● **Work to be completed**
In the entries below, find the lines that contain the word "pixels" and copy them.

● **Data provided**

■ ■ ■ ■

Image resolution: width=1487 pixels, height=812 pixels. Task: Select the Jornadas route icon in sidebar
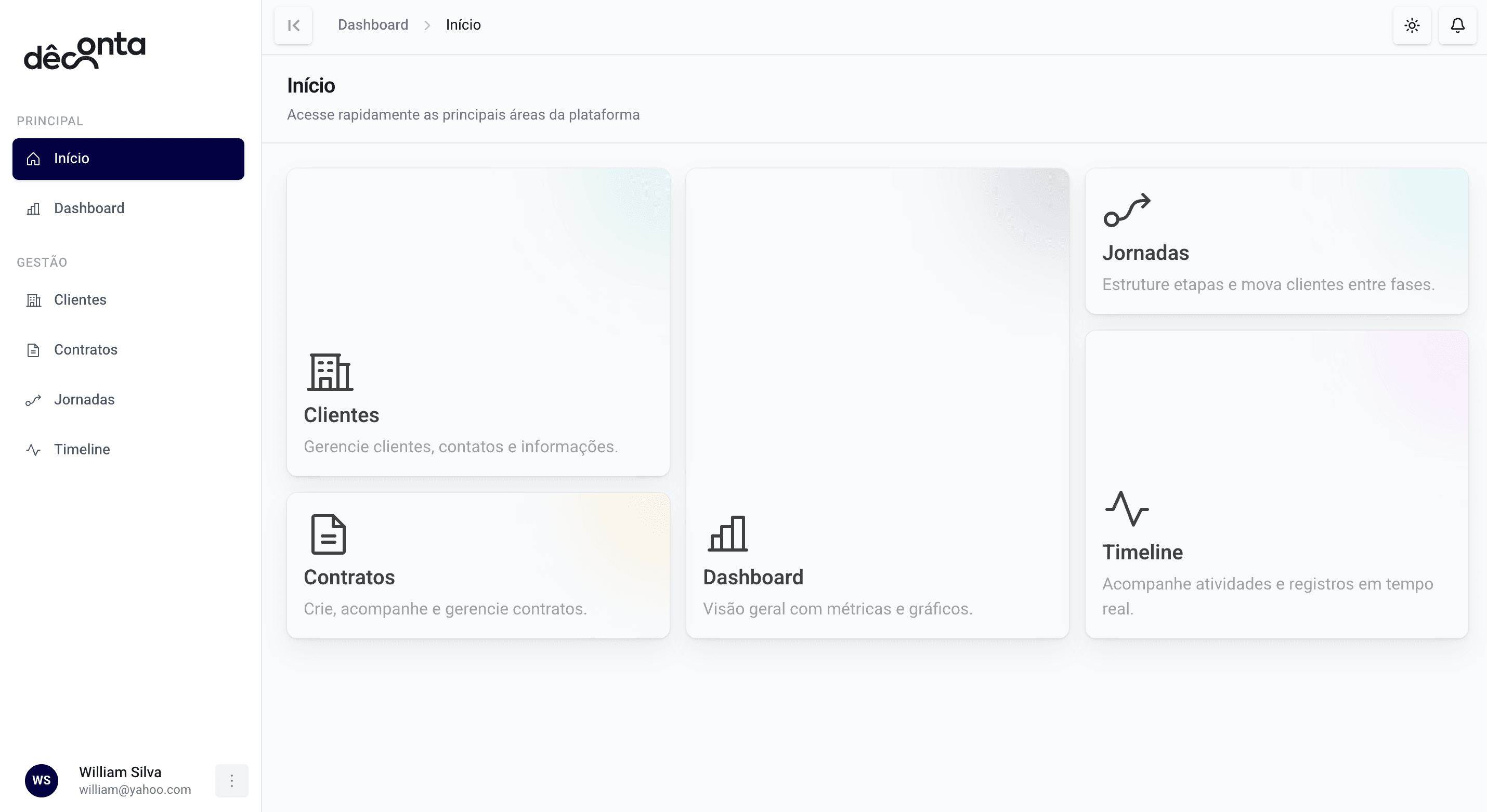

■ ■ ■ ■

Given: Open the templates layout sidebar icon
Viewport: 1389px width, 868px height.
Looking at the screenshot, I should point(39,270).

■ ■ ■ ■

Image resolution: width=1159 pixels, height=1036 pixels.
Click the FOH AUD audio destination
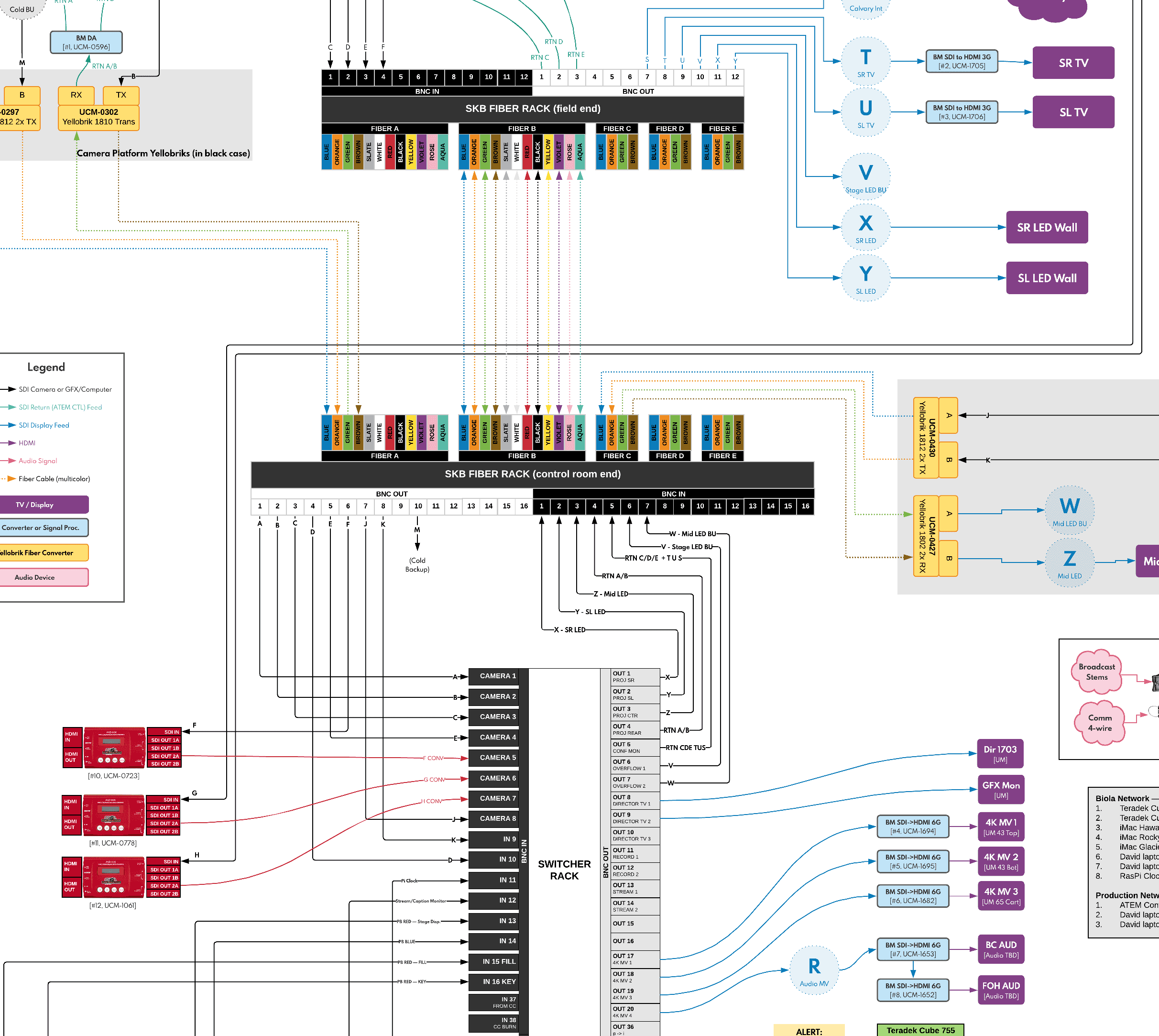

■ ■ ■ ■

● **Solution to this task**
Image resolution: width=1487 pixels, height=812 pixels. Task: Select the Jornadas route icon in sidebar
Image resolution: width=1159 pixels, height=1036 pixels.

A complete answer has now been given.